■ PROBLEM TO WORK ON ■
Return every line below exactly as written.

■ EXCERPTED RECORDS ■
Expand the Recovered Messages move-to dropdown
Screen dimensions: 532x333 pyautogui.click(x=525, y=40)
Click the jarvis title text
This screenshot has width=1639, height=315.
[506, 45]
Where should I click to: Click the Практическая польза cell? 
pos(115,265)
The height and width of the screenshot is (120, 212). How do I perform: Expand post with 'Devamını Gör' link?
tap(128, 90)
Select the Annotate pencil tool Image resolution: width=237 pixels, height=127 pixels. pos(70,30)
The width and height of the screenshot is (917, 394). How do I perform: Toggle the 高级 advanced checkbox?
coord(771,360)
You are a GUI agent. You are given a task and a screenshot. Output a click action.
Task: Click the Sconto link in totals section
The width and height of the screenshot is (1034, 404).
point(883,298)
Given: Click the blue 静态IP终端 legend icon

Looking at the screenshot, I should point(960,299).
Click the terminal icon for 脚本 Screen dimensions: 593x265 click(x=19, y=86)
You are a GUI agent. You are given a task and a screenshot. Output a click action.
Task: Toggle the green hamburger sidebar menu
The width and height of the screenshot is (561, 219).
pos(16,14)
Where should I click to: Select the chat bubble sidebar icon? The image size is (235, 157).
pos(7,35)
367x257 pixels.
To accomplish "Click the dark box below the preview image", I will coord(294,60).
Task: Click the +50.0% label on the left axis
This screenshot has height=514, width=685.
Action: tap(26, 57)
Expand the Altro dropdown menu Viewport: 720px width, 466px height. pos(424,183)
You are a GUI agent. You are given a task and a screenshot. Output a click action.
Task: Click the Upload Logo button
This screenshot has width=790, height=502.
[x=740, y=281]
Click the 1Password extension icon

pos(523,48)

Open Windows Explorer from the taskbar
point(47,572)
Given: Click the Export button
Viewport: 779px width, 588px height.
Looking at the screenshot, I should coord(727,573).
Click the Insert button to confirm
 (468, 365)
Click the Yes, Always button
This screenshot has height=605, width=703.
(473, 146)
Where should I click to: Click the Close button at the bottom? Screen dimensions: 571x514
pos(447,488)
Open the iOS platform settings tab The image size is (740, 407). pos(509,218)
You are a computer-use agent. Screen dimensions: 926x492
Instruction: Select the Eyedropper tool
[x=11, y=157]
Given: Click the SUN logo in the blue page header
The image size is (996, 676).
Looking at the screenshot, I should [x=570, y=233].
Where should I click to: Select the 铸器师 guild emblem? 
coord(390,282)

■ EXERCISE ANSWER ■
Expand the Recovered Messages move-to dropdown
Screen dimensions: 532x333 pyautogui.click(x=525, y=40)
Click the jarvis title text
This screenshot has width=1639, height=315.
[506, 45]
Where should I click to: Click the Практическая польза cell? 
pos(115,265)
The height and width of the screenshot is (120, 212). How do I perform: Expand post with 'Devamını Gör' link?
tap(128, 90)
Select the Annotate pencil tool Image resolution: width=237 pixels, height=127 pixels. pos(70,30)
The width and height of the screenshot is (917, 394). How do I perform: Toggle the 高级 advanced checkbox?
coord(771,360)
You are a GUI agent. You are given a task and a screenshot. Output a click action.
Task: Click the Sconto link in totals section
The width and height of the screenshot is (1034, 404).
point(883,298)
Given: Click the blue 静态IP终端 legend icon

Looking at the screenshot, I should point(960,299).
Click the terminal icon for 脚本 Screen dimensions: 593x265 click(x=19, y=86)
You are a GUI agent. You are given a task and a screenshot. Output a click action.
Task: Toggle the green hamburger sidebar menu
The width and height of the screenshot is (561, 219).
pos(16,14)
Where should I click to: Select the chat bubble sidebar icon? The image size is (235, 157).
pos(7,35)
367x257 pixels.
To accomplish "Click the dark box below the preview image", I will coord(294,60).
Task: Click the +50.0% label on the left axis
This screenshot has height=514, width=685.
Action: tap(26, 57)
Expand the Altro dropdown menu Viewport: 720px width, 466px height. pos(424,183)
You are a GUI agent. You are given a task and a screenshot. Output a click action.
Task: Click the Upload Logo button
This screenshot has width=790, height=502.
[x=740, y=281]
Click the 1Password extension icon

pos(523,48)

Open Windows Explorer from the taskbar
point(47,572)
Given: Click the Export button
Viewport: 779px width, 588px height.
Looking at the screenshot, I should coord(727,573).
Click the Insert button to confirm
 (468, 365)
Click the Yes, Always button
This screenshot has height=605, width=703.
(473, 146)
Where should I click to: Click the Close button at the bottom? Screen dimensions: 571x514
pos(447,488)
Open the iOS platform settings tab The image size is (740, 407). pos(509,218)
You are a computer-use agent. Screen dimensions: 926x492
Instruction: Select the Eyedropper tool
[x=11, y=157]
Given: Click the SUN logo in the blue page header
The image size is (996, 676).
Looking at the screenshot, I should [x=570, y=233].
Where should I click to: Select the 铸器师 guild emblem? 
coord(390,282)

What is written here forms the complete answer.